Resistance and Struggle Across Racial Regimes: Germany, South Africa, and the United States
Join us on Thursday, May 18, 2023 from 2:30pm to 8:00pm for an in-person and live-streamed symposium sponsored by Fortunoff Video Archive for Holocaust Testimonies and Gilder Lehrman Center for the Study of Slavery, Resistance, and Abolition at the MacMillan Center, Yale University. The event is also co-sponsored by the Yale Education Studies Program and has generous support from the Edward J. and Dorothy Clarke Kempf Memorial Fund.

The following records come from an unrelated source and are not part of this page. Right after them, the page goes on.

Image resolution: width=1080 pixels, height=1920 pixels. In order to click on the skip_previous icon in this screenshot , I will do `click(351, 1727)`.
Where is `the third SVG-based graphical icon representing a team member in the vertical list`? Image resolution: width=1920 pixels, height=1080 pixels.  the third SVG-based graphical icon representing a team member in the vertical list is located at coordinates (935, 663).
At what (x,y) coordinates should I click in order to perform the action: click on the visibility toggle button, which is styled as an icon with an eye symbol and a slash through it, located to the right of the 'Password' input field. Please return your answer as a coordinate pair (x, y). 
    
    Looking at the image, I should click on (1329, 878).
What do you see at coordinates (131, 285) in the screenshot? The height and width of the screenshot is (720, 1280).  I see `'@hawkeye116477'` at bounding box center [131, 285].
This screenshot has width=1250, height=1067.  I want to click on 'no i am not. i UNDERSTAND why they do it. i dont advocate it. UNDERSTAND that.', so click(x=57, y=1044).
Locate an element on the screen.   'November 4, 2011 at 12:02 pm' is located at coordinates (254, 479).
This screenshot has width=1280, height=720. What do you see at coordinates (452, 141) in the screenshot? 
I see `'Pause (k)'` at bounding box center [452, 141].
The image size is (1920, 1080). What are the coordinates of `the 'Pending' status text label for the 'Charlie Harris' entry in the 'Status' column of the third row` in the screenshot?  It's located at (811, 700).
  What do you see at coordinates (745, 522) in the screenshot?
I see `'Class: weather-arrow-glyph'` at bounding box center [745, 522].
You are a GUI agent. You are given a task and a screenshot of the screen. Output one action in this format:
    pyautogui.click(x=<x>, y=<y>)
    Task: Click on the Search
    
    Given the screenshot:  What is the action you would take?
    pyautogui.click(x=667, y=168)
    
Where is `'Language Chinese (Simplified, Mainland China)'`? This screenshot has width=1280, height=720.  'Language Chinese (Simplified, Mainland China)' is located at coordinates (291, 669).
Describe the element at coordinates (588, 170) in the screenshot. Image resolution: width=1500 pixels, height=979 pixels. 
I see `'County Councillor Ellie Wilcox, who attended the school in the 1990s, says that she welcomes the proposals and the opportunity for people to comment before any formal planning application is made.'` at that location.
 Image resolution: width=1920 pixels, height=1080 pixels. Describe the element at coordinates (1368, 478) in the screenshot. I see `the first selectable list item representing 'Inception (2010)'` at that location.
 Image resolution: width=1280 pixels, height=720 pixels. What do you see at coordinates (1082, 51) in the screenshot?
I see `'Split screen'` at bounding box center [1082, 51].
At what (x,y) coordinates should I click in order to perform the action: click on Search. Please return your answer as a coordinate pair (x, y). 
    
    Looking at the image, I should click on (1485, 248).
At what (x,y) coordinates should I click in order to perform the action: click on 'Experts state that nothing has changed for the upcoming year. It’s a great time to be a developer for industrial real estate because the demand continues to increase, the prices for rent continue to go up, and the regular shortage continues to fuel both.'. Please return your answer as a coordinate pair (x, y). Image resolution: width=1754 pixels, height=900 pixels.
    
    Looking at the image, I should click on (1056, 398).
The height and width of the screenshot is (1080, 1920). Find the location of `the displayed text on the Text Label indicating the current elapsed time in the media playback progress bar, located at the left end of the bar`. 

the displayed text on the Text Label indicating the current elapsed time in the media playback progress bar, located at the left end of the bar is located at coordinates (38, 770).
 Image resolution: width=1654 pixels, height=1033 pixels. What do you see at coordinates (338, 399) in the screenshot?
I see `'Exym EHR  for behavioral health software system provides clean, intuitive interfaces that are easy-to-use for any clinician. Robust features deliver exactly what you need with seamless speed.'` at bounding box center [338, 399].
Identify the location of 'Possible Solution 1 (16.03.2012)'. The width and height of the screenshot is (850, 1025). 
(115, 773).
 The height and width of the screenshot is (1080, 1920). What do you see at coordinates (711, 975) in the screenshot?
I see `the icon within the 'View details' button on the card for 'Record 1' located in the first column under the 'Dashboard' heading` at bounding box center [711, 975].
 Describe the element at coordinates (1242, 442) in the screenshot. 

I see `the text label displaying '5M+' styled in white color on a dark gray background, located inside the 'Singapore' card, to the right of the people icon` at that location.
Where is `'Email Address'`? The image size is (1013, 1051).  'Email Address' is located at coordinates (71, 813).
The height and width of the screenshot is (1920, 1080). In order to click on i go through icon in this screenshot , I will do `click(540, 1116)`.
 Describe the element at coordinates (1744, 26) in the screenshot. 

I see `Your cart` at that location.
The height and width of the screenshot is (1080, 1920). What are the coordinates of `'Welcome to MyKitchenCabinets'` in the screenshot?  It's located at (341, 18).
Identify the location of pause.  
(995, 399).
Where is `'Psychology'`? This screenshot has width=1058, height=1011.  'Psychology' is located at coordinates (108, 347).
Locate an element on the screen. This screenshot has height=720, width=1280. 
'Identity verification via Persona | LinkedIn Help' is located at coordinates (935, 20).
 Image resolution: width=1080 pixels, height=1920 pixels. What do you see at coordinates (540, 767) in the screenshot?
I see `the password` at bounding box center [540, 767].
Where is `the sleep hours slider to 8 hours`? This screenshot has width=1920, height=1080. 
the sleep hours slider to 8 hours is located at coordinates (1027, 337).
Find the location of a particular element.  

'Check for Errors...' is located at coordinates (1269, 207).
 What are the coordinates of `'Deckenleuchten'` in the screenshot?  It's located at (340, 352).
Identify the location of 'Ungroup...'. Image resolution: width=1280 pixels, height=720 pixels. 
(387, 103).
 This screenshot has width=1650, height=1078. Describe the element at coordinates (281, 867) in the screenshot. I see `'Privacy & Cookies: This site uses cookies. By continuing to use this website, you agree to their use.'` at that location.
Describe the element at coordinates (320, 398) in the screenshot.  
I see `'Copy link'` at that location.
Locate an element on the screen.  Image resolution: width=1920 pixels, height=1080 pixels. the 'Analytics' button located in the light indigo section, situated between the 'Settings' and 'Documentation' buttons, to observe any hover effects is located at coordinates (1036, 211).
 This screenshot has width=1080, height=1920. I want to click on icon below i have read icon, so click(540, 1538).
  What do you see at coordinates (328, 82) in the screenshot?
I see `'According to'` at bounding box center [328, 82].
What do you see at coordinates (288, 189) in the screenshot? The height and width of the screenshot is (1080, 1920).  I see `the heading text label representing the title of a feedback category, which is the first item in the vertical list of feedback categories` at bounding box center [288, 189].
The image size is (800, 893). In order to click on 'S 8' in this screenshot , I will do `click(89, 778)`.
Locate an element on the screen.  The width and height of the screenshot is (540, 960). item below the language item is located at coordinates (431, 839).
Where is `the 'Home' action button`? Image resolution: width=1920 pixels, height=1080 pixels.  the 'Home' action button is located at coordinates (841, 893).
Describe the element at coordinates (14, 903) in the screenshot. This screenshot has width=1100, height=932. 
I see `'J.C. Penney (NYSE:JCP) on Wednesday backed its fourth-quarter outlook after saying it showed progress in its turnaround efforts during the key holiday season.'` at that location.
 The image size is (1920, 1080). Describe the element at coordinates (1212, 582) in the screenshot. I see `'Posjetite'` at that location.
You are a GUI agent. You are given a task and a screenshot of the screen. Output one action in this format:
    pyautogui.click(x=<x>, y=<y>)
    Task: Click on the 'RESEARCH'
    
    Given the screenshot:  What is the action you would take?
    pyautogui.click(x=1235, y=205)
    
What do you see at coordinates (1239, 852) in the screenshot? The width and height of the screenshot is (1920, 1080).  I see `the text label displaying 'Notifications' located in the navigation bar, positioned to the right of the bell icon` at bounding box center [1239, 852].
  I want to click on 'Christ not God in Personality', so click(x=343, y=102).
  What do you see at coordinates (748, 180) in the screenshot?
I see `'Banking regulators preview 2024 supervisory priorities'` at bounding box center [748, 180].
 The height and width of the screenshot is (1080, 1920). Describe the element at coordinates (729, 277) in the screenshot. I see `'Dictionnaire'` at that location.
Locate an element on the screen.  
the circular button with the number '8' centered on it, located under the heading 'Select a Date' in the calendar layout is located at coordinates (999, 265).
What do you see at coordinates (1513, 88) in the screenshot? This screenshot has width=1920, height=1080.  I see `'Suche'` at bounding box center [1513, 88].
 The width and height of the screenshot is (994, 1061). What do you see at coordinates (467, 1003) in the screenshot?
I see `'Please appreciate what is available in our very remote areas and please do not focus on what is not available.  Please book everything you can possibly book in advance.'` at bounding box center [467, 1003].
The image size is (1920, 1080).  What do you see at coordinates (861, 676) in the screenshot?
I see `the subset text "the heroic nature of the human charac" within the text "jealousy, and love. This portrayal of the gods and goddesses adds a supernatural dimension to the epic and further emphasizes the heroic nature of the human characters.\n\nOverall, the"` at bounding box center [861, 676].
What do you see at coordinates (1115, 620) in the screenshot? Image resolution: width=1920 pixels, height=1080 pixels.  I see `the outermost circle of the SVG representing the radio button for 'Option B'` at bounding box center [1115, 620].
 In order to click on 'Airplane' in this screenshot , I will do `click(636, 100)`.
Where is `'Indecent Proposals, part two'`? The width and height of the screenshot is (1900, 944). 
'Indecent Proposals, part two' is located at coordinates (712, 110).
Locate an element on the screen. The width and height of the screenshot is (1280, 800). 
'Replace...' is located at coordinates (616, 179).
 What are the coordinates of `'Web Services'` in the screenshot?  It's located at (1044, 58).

Using a comparative lens, this symposium examines resistance to the race-based legal orders and social hierarchies of Jim Crow United States, Nazi Germany, and apartheid-era South Africa. Beginning with a moderated panel discussion, three scholars will explore the history and memory of struggles against racialized social regimes, with attention to international inspiration, politics, and networking. This discussion will shed light on how actors in these different countries learned from other movements in developing tools of resistance and the roles such collective action played in dismantling oppressive racial regimes. The panel will address direct influences between nations, general parallels, as well as clear distinctions. Finally, the symposium will focus on contemporary pedagogical approaches for teaching the histories of these regimes (individually and in relation to each other) in classroom settings as well as in public history venues such as museums and historical sites.
The event will take place at Sterling Memorial Library SML, Memorabilia Room, 120 High Street, New Haven, CT 06511.